*Prompt*.
Stop after the line that contains "Task: Expand the Image quality dropdown"; until then, restate each line of the entries word for word from the very first.

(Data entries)
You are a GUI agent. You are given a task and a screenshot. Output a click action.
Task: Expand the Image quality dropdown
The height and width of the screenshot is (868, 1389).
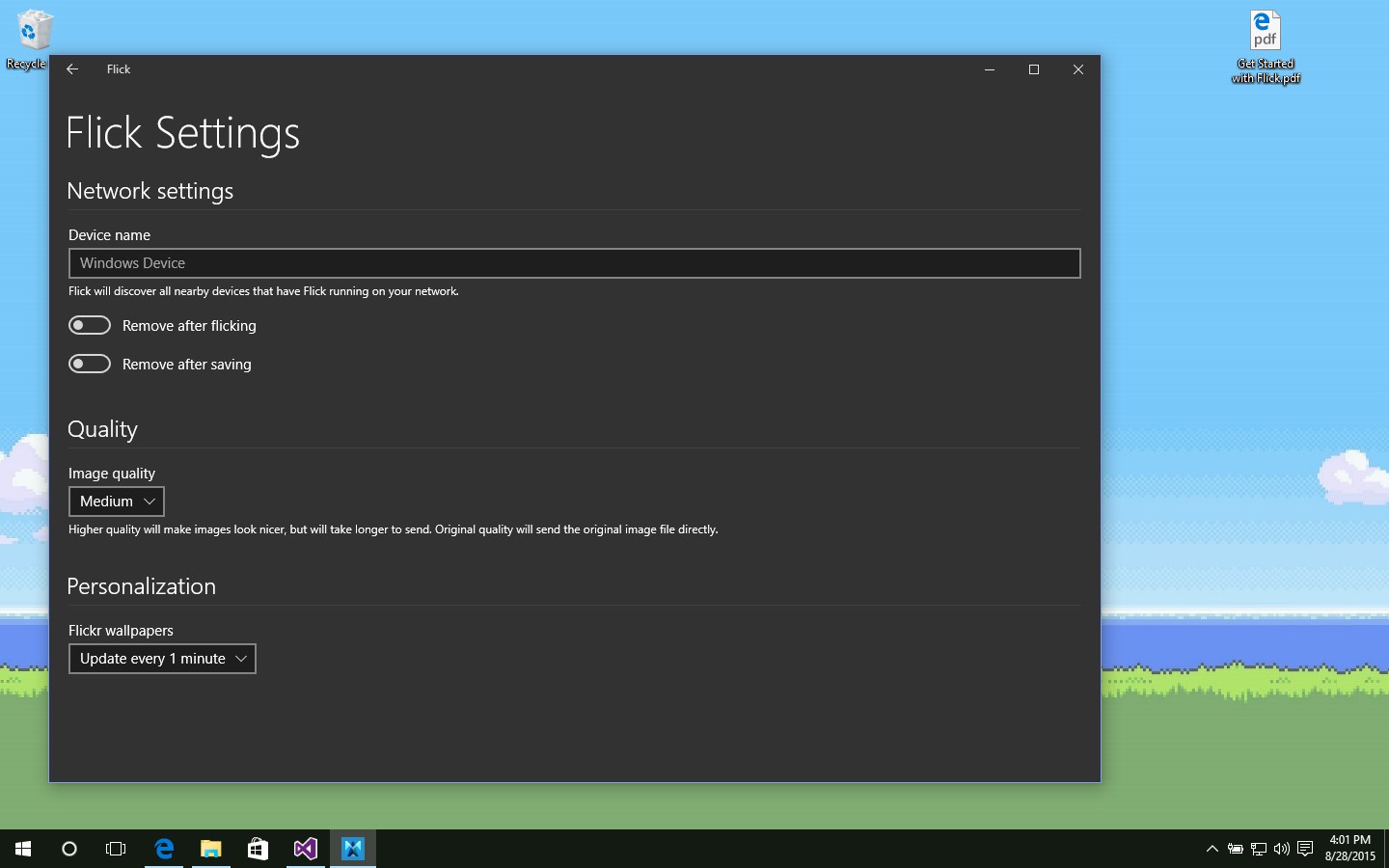tap(117, 502)
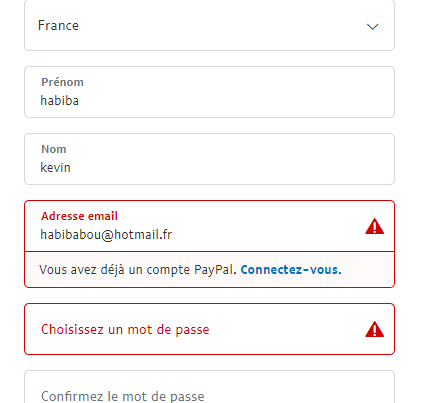Place cursor in the habiba text
This screenshot has width=423, height=403.
60,101
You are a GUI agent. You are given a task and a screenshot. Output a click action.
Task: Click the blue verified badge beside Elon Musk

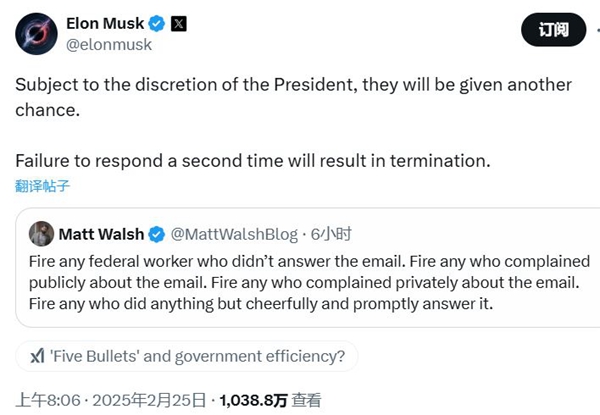click(157, 22)
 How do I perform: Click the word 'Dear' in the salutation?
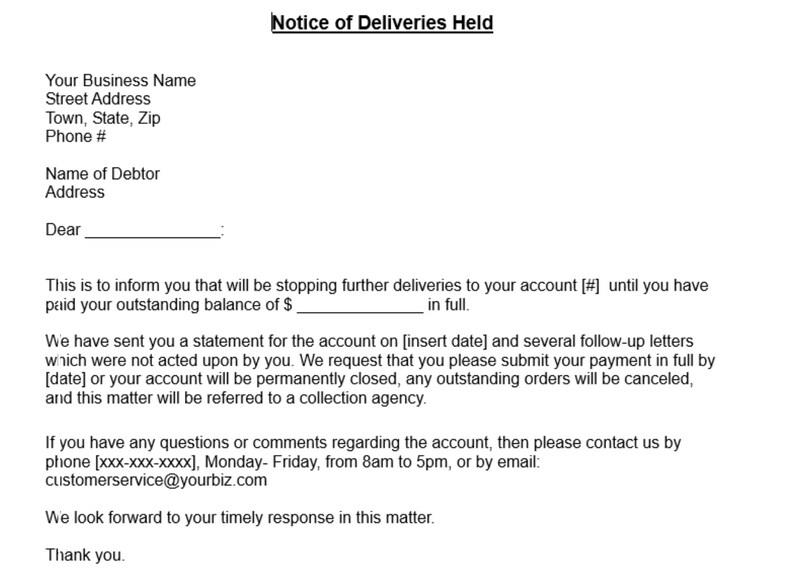[63, 230]
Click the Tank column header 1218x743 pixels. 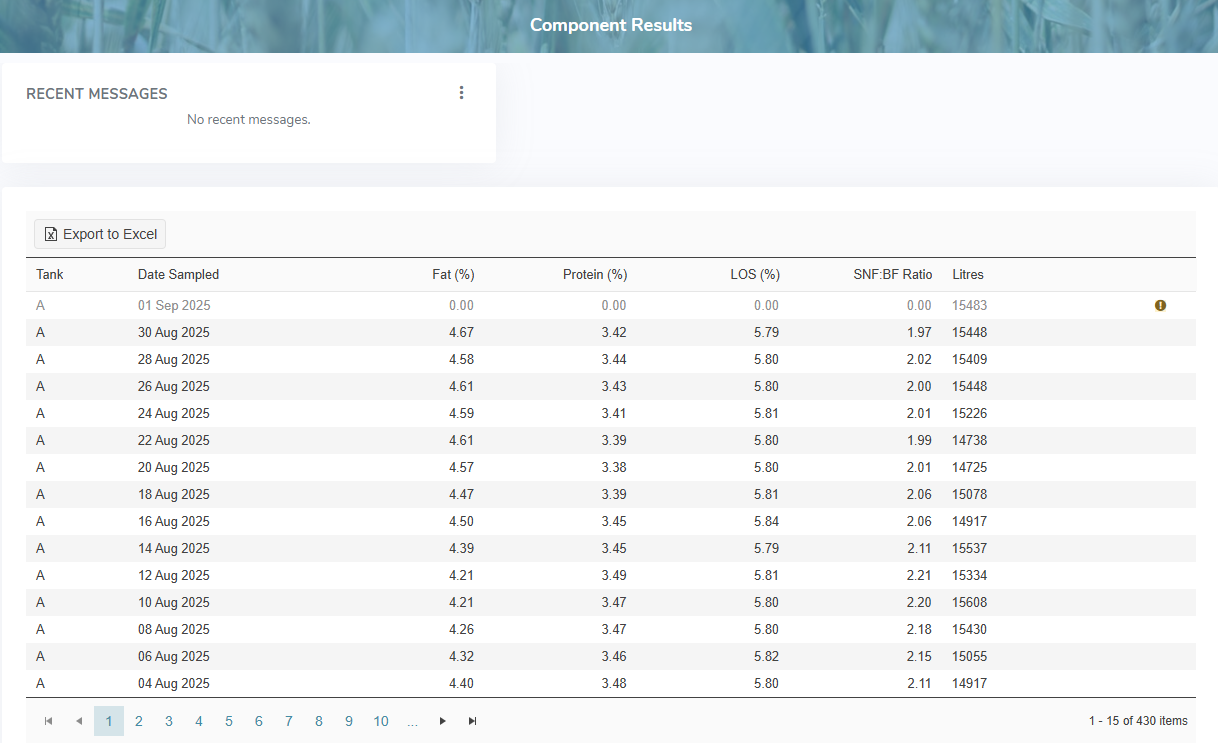click(x=49, y=274)
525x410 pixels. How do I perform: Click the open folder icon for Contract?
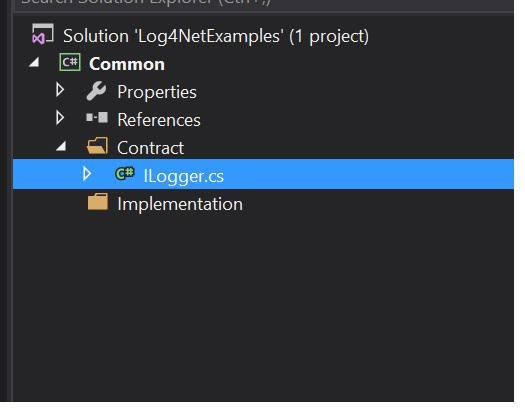(97, 146)
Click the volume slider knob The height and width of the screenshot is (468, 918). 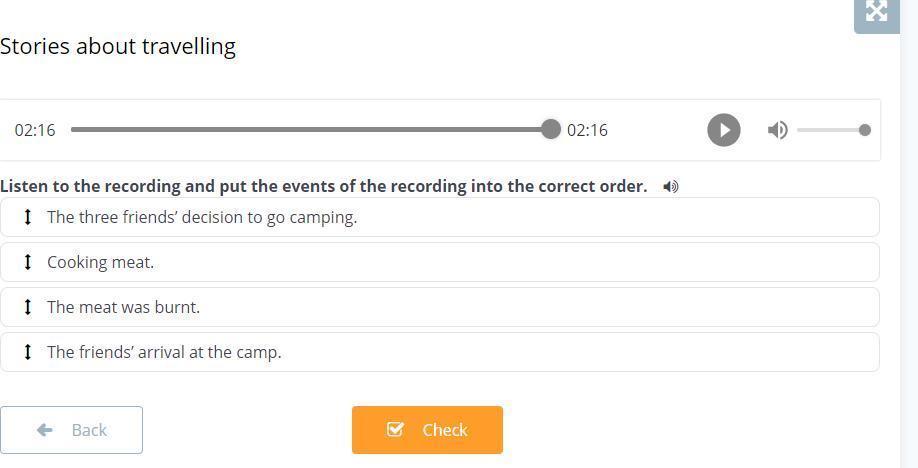pos(864,130)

*Your solution*.
You are a GUI agent. You are given a task and a screenshot. Output a click action.
Task: Expand the Image quality dropdown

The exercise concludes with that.